Sorting a collect_set by count-CodePudding

I understand collect_set can have a random order. Is there a different method of ordering a collect_set by count? I want to have an array of the most popular items for a single column based on a group by of a separate id column. Would you have a collect_list and then run the count on that?

CodePudding user response：

If I understand you correctly, you want to do popularity ranking analysis.you need to use collect_list to preserve duplicate values.

from collections import Counter
from pyspark.sql import SparkSession

spark = SparkSession.builder.enableHiveSupport().getOrCreate()


def elem_cnt(arr):
    return ['{}({})'.format(*i) for i in Counter(arr).most_common()]


spark.udf.register('elem_cnt_udf', elem_cnt)

data = [
    ('AC Milan', 'Ronaldo Luiz'),
    ('AC Milan', 'Paolo Maldini'),
    ('AC Milan', 'Kaká'),
    ('AC Milan', 'Ronaldo Luiz'),
    ('AC Milan', 'Andriy Shevchenko'),
    ('AC Milan', 'Van Basten'),
    ('AC Milan', 'Ronaldo Luiz'),
    ('AC Milan', 'Andriy Shevchenko'),
    ('AC Milan', 'Van Basten'),
    ('Milan', 'Ronaldo Luiz'),
    ('Milan', 'Paolo Maldini'),
    ('Milan', 'Ronaldo Luiz'),
    ('Milan', 'Van Basten')
]
schema = """
    id string,name string
"""
df = spark.createDataFrame(data, schema)
df.createOrReplaceTempView('tmp')
rank_sql = """
    select id,elem_cnt_udf(collect_list(name)) rank from tmp
    group by id
"""
rank_df = spark.sql(rank_sql)
rank_df.show(truncate=False)

CodePudding user response：

No, there is no method to order collect_set by count, as collect aggregate methods don't count items, information is not available to sort items.

So, since Spark 3.1 and greater, and given a dataframe with two columns id and item, you can:

perform count over a groupBy on columns id and items
collect (count, item) couples to an array with collect_list and struct. Note: you can use collect_set here instead of collect_list, but it is useless as we are sure that each element of (count, item) is unique
use sort_array to sort your array by descending count
map your array with transform to drop count.

Which can be translated to code as follow:

from pyspark.sql import functions as F

final_df = dataframe.groupBy('id', 'item').count() \
  .groupBy('id') \
  .agg(
    F.transform(
      F.sort_array(
        F.collect_list(F.struct("count", "item")),
        asc=False
      ),
      lambda x: x.getItem('item')
    ).alias('popular_items')
  )

Note: if your spark version lower than 3.1 but greater than 1.6, you can replace transform with withColumn as follow:

from pyspark.sql import functions as F

final_df = dataframe.groupBy('id', 'item').count() \
  .groupBy('id') \
  .agg(F.sort_array(F.collect_list(F.struct("count", "item")), asc=False).alias('popular_items')) \
  .withColumn("popular_items", F.col('popular_items.item'))

Example

With the following input dataframe:

 --- ----- 
|id |item |
 --- ----- 
|1  |item1|
|1  |item2|
|1  |item2|
|1  |item2|
|1  |item3|
|2  |item3|
|2  |item3|
|2  |item1|
|3  |item1|
|3  |item1|
 --- -----

You get the following output:

 --- --------------------- 
|id |popular_items        |
 --- --------------------- 
|1  |[item2, item3, item1]|
|3  |[item1]              |
|2  |[item3, item1]       |
 --- ---------------------

What the task requires
Rewrite everything in the collect_set thread from "from collections import" down to "spark.udf.register('elem_cnt_udf', elem_cnt)", with "arr" changed to "values" wherever it occurs. What comes next is separate material, not part of the collect_set thread.

Provided material
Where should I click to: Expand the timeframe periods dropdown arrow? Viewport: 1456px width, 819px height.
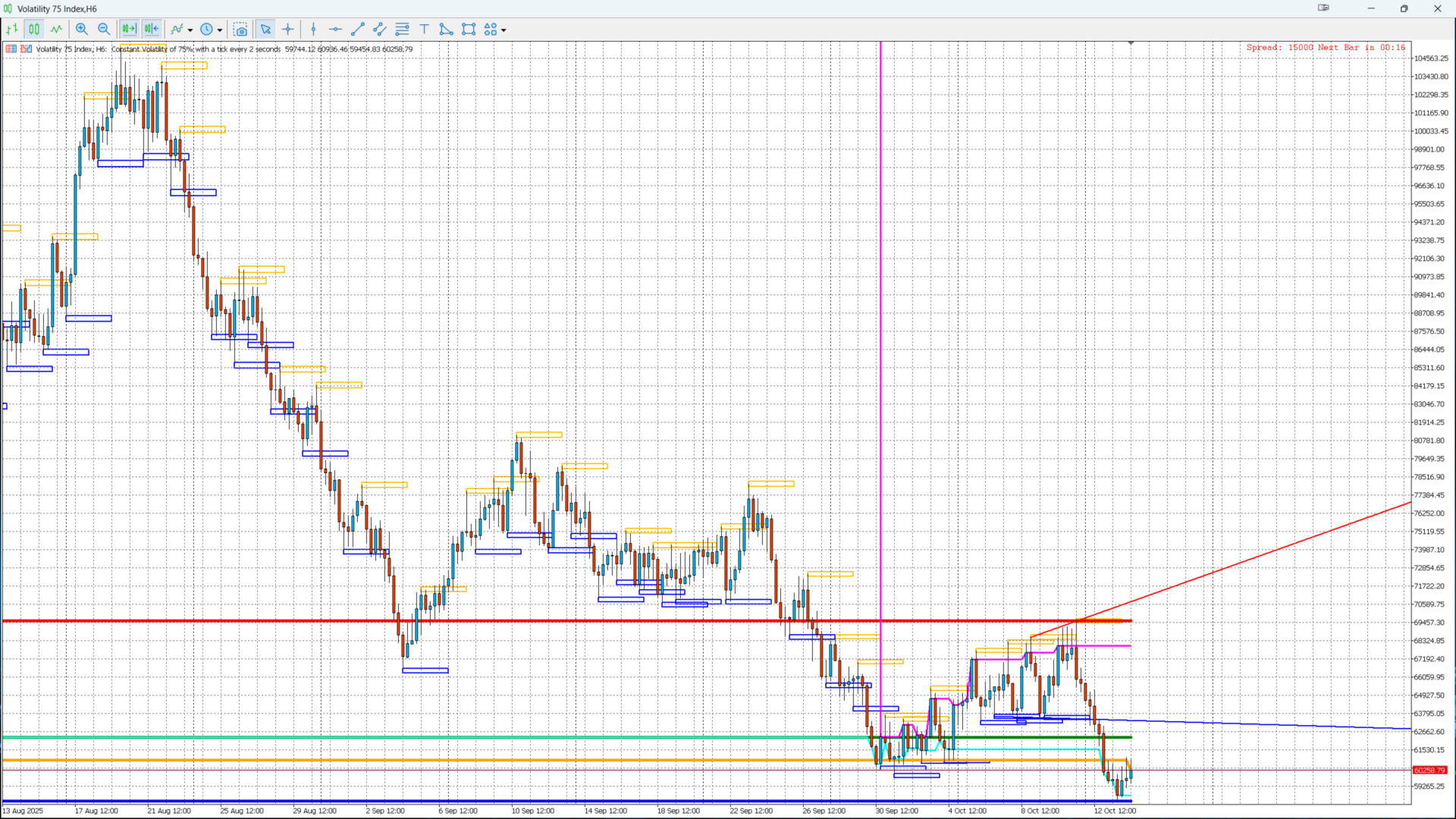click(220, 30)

---

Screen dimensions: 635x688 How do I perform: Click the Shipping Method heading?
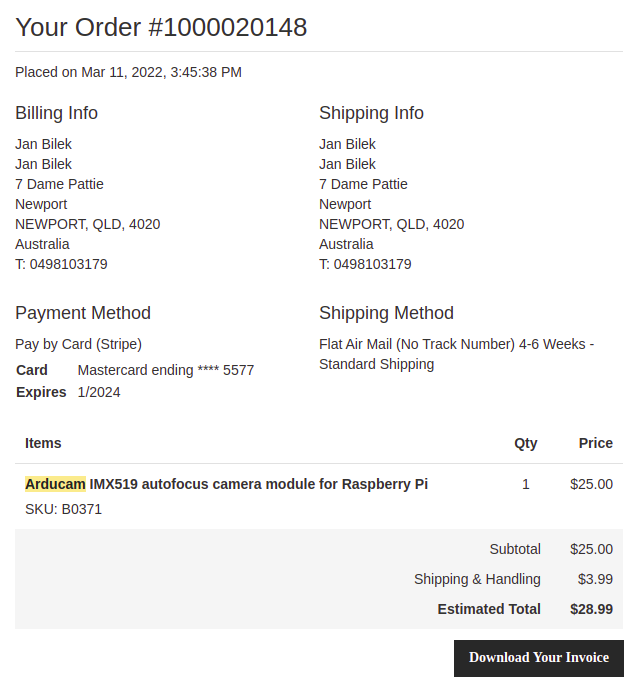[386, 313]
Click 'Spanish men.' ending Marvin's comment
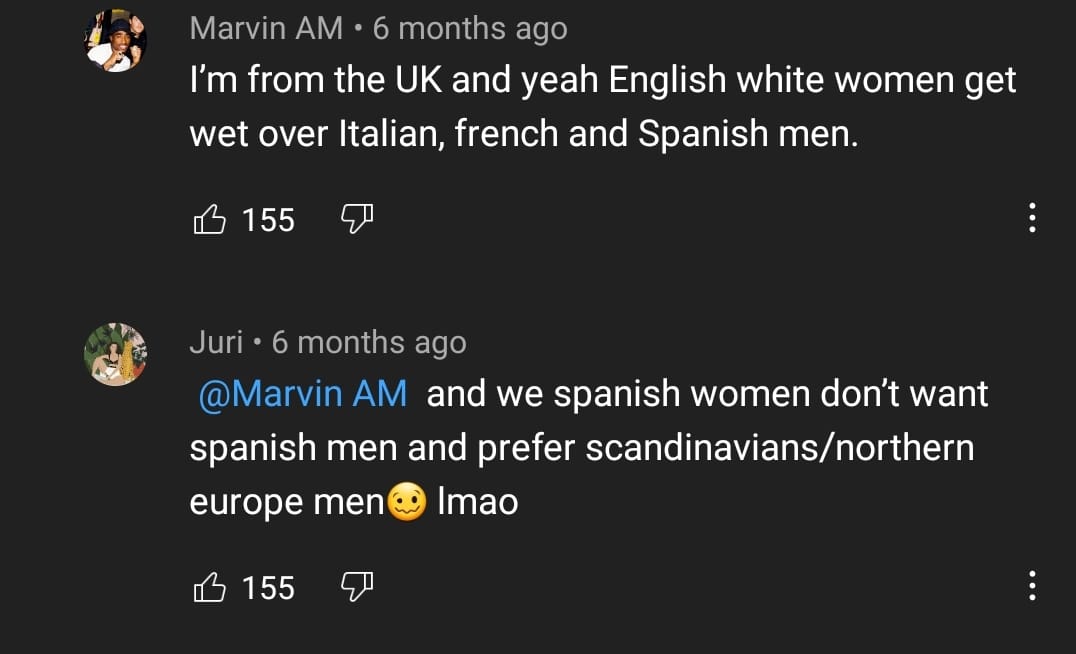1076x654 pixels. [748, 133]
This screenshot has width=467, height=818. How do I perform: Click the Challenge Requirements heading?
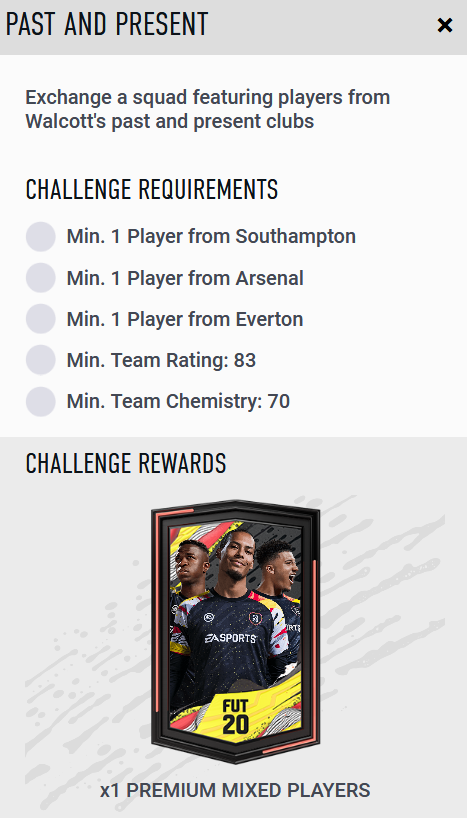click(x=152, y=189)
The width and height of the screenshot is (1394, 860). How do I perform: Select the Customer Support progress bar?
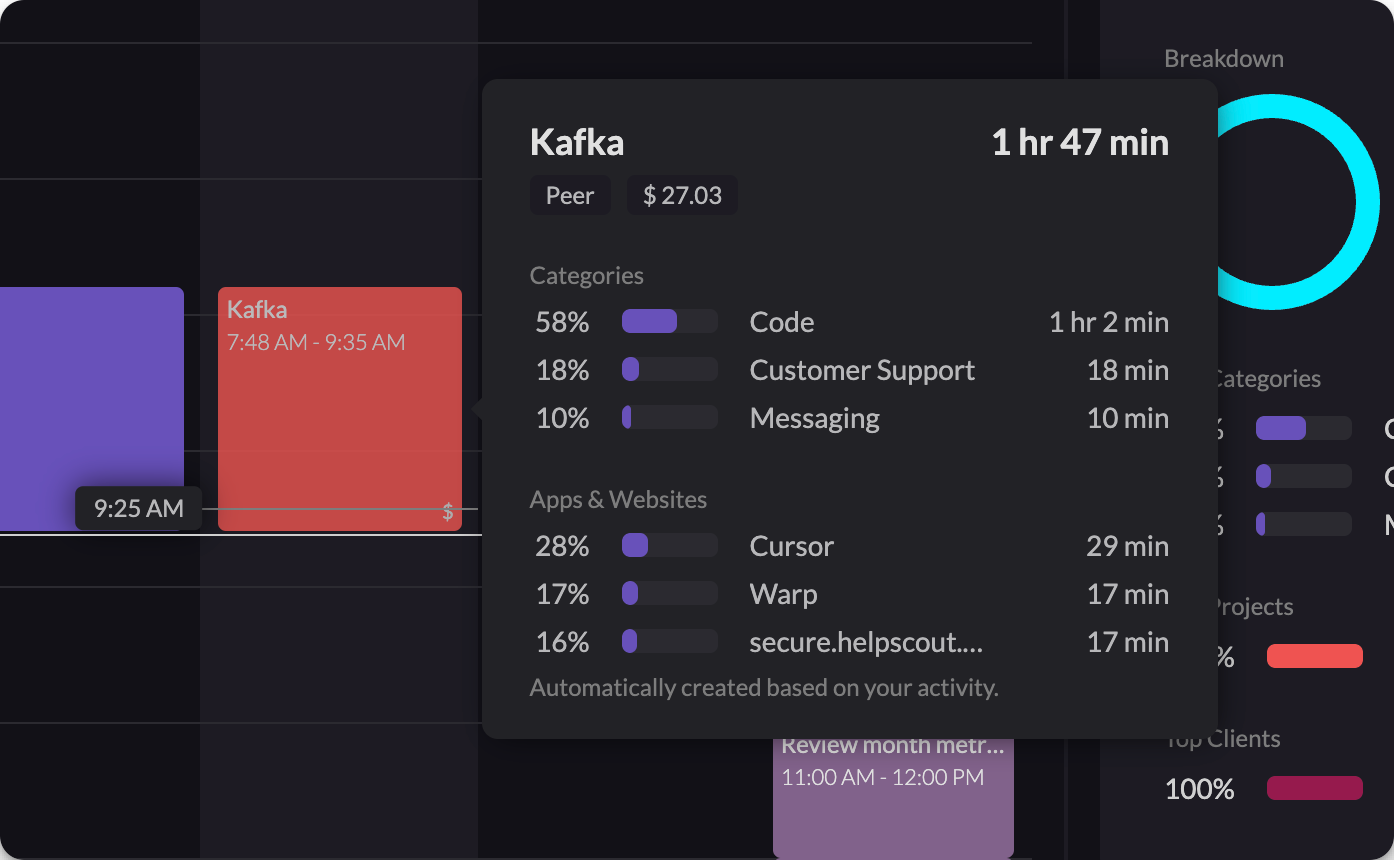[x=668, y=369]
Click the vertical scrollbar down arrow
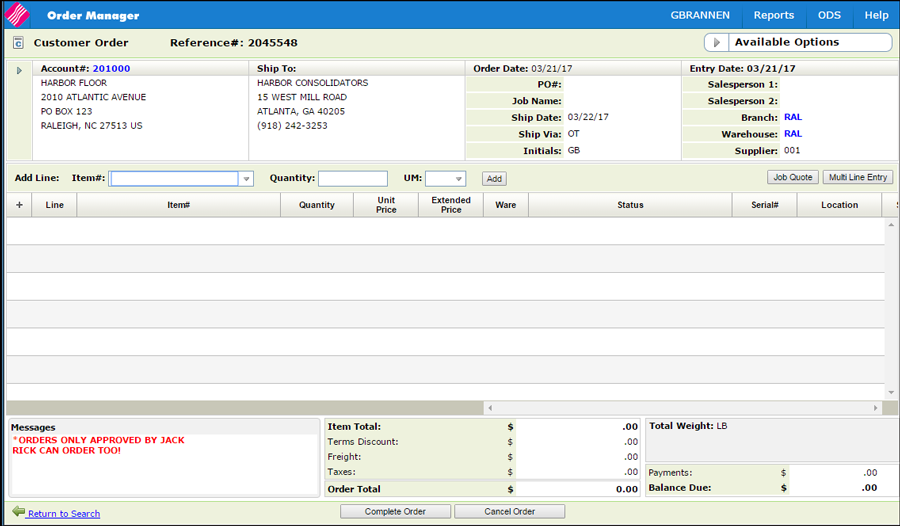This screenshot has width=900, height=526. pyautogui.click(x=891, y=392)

Solution to this exercise
from collections import Counter
from pyspark.sql import SparkSession

spark = SparkSession.builder.enableHiveSupport().getOrCreate()


def elem_cnt(values):
    return ['{}({})'.format(*i) for i in Counter(values).most_common()]


spark.udf.register('elem_cnt_udf', elem_cnt)